C’è da chiedersi se questa consapevolezza persista ancora oggi. O se, invece, le nostre periferie – e non vi è differenza se popolari e/o degradate o gendrificate (trasformate da quartieri popolari in zone abitative di pregio, con conseguente cambiamento della composizione sociale) – non assomiglino di più alle città invisibili dei dialoghi tra il Gran Kan e Marco Polo narrati da Italo Calvino. «Già il Gran Kan stava sfogliando nel suo atlante le carte delle città che minacciano negli incubi e nelle maledizioni: Enoch, Babilonia, Yahoo, Butua, Brave New World. Dice: “Tutto è inutile, se l’ultimo approdo non può essere che la città infernale, ed è là in fondo che, in una spirale sempre più stretta, ci risucchia la corrente”». Ma non è un destino ineluttabile, come spiega nella sua replica Marco Polo: «L’inferno dei viventi non è qualcosa che sarà; se ce n’è uno, è quello che è già qui, l’inferno che abitiamo tutti i giorni, che formiamo stando insieme. Due modi ci sono per non soffrirne. Il primo riesce facile a molti: accettare l’inferno e diventarne parte fino al punto di non vederlo più. Il secondo è rischioso ed esige attenzione e apprendimento continui: cercare e saper riconoscere chi e cosa, in mezzo all’inferno, non è inferno, e dargli spazio, e farlo durare»[8].

Conclusione (tutt’altro che conclusiva)
Il progetto di Rogoredo riuscirà se la comunità del Conservatorio saprà diventare parte viva e attiva della comunità locale e se così, insieme ad essa, saprà immaginare il futuro come fatto culturale, secondo la bella espressione dell’antropologo Arjun Appadurai[9].

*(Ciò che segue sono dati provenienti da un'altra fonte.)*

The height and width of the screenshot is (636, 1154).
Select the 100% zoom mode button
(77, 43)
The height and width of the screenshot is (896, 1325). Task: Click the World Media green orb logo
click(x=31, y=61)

Tra il sicuro cullarci sul nostro grandissimo patrimonio del passato, o il rischiare di investirlo perché diventi oggi ricchezza per tutti, abbiamo optato per la seconda ipotesi, perché “quello che non è inferno”, se non si rinnova, inesorabilmente diventa a sua volta inferno. Anche le istituzioni, se – in qualche modo – non tornano ad essere quello che erano all’origine, ovvero movimento di risposta ai bisogni di una comunità. La sfida per le istituzioni oggi è di essere in uscita. A cominciare da quelle che hanno la loro missione sul fronte educativo. E, per quelle come noi, che hanno la fortuna di educare alla bellezza, l’uscita è un imperativo categorico.

Rendering Bosco della Musica.

 

 

 

 

 

 

 

 

 

 

 

 

 

 

 

 

 

 

 

 

 

 

 

 

 

 

 

 

 

 

 

 

 

 

 

 

 

 

 

 

 

 

 

 

Note
[1] https://www.consmi.it/it/645/avvisi/7867/il-bosco-della-musica

[2] Cfr. Elena Granata:

[3] Cfr. Caritas Italiana, La città abbandonata. Dove sono e come cambiano le periferie italiane, Il Mulino, 2007.

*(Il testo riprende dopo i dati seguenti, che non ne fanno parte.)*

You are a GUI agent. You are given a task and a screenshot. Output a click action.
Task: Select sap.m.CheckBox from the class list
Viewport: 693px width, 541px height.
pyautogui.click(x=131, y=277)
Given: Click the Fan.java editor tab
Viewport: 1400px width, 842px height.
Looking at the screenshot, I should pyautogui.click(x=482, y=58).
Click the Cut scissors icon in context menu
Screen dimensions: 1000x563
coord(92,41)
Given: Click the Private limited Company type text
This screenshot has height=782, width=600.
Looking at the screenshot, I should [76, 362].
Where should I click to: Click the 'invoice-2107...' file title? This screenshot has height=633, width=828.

[4] Cfr. Martino P., Verbaro C., Pasolini e le periferie del mondo, Edizioni ETS, 2016.

[5] Si segnala in particolare:

  • Patterson K. L., Silverman R. M., Schools and Urban Revitalization. Rethinking Institution and Community Development, Routledge, 2014.
  • Porter M., Inner-City Economic Development: Learnings From 20 Years of Research and Practice, in “Economic Development Quarterly”, May 2016, pp.105-116.
  • Taylor H. L., Luter G., Anchor institutions: An Interpretive Review Essay, Conference on anchor institutions on December 10, 2013 in Baltimore, Maryland.

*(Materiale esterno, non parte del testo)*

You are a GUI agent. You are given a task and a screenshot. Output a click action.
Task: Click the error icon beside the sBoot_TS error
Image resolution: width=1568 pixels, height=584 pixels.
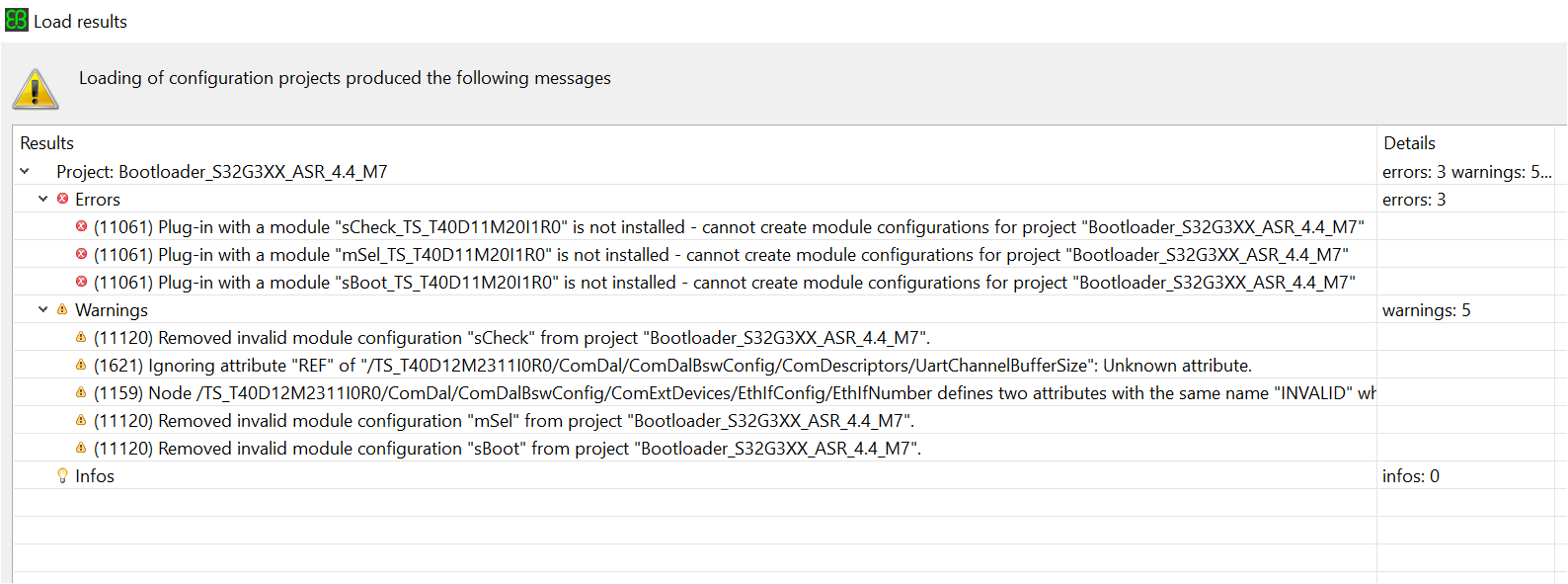pos(82,282)
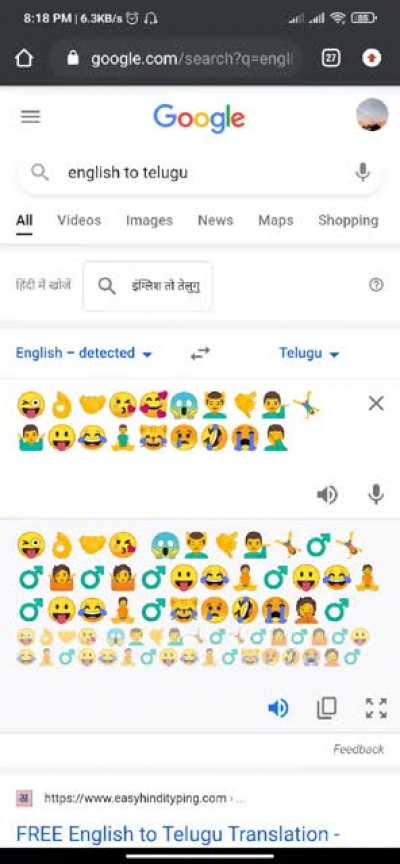
Task: Tap the red update arrow icon
Action: coord(372,58)
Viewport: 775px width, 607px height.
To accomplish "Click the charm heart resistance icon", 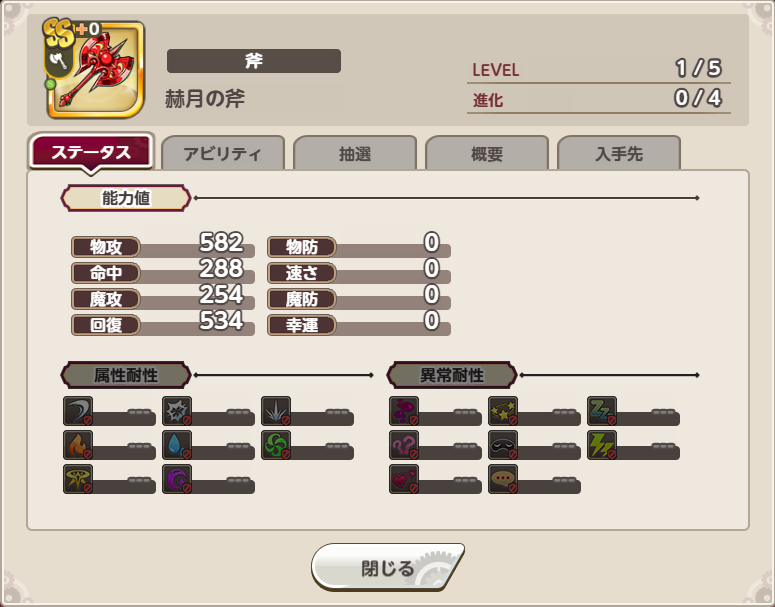I will pos(404,479).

[6] Cfr. Michael Porter, Anchor Institutions and Urban Economic Development: From Community Benefit to Shared Value, Inner City Economic, Forum Summit 2010 October 26th.

[7] Cfr. Giorgio La Pira, Piero Bargellini, Non case, ma città, 1954: https://www.comunitaisolotto.org/wp-content/uploads/2021/09/non-case-ma-citta.pdf

[8] Cfr. Italo Calvino, Le città invisibili, Einaudi, 1972.

[9] Cfr. Arjun Appadurai, Il futuro come fatto culturale. Saggi sulla condizione globale, Raffaello Cortina Editore, 2021.